**What needs to be done:**
Within the listing below, how many lines hold the string "computer"? Only the number is wanted.

**Task data:**
========================

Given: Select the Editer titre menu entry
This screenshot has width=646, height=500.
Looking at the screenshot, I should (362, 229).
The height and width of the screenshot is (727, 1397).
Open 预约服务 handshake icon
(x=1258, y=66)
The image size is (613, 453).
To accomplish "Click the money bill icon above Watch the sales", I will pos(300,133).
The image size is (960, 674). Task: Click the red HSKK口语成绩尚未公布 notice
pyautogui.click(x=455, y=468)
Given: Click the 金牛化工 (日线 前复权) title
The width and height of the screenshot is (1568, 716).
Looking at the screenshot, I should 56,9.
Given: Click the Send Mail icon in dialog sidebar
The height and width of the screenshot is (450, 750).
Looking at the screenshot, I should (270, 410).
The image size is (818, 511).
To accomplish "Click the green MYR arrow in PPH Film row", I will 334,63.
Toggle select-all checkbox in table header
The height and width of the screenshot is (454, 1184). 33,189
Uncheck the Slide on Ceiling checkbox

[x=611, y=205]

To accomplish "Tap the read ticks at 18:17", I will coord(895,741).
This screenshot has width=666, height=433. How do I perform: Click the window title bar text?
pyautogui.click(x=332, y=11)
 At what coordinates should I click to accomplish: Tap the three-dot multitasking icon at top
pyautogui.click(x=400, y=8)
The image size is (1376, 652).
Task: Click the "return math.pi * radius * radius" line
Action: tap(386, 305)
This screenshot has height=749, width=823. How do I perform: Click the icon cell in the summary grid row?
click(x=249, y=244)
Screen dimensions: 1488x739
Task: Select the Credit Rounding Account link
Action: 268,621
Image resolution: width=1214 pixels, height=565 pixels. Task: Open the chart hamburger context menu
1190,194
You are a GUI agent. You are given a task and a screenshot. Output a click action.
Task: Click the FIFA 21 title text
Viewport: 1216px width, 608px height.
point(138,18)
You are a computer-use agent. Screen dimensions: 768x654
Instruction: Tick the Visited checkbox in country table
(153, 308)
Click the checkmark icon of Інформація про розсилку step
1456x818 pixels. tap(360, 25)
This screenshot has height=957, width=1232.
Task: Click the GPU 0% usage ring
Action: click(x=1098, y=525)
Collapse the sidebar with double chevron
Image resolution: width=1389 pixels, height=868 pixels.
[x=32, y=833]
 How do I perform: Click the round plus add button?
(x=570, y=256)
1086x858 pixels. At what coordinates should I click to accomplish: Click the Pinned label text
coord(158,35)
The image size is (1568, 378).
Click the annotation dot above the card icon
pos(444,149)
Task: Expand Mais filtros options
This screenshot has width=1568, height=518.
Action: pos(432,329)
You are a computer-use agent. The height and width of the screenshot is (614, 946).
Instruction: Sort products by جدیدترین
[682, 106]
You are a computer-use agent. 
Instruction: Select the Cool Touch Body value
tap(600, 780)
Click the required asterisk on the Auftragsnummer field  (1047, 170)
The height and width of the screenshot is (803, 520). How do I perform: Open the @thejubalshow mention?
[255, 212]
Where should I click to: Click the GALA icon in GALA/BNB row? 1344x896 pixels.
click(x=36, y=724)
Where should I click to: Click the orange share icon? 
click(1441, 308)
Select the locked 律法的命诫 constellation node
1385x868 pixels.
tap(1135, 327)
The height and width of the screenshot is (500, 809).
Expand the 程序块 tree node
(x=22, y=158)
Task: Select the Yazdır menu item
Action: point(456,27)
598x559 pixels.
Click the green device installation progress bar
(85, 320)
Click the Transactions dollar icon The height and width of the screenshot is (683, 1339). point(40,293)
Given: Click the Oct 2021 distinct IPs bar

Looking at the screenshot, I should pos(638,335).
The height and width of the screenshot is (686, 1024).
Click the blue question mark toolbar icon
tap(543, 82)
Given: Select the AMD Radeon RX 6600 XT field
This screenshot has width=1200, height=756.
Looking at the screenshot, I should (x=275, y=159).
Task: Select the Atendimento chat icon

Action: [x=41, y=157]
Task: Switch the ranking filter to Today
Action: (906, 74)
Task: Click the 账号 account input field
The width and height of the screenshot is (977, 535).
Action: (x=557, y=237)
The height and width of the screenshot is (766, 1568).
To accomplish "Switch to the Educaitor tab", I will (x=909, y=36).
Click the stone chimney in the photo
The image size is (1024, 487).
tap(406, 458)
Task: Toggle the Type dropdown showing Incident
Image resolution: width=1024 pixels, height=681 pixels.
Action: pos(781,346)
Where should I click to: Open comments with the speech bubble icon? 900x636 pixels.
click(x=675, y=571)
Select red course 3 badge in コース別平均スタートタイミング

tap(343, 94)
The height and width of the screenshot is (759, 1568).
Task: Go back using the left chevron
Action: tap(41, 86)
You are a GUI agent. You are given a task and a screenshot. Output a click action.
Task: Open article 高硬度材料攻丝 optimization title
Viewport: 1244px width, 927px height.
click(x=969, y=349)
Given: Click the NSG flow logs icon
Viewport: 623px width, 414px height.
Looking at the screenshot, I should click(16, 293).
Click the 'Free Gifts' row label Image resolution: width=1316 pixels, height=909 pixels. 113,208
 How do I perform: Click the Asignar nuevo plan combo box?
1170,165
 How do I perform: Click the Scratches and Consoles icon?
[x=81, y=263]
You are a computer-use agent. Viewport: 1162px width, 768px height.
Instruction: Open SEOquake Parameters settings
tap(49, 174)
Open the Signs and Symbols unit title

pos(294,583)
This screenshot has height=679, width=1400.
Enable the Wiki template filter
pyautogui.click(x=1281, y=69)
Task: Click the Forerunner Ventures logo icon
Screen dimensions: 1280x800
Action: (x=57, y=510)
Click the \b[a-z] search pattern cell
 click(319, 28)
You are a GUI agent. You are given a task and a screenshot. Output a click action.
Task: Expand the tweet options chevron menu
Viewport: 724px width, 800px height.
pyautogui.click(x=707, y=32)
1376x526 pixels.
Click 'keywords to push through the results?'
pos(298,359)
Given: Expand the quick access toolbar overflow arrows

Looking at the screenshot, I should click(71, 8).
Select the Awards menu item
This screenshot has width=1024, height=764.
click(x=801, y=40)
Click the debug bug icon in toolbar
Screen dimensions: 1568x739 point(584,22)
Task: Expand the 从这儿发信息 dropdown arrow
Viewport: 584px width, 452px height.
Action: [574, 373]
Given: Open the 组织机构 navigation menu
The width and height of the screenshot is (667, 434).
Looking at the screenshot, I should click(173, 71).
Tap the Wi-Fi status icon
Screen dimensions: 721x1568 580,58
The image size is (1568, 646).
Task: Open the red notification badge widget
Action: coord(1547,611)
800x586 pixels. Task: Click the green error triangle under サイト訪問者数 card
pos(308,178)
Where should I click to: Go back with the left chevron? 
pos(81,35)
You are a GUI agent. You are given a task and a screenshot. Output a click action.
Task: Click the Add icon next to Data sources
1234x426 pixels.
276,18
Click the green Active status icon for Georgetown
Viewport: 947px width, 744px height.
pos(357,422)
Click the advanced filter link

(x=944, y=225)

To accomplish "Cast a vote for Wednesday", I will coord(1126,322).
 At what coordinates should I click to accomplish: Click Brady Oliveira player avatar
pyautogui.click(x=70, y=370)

========================

**Finished exercise:**
4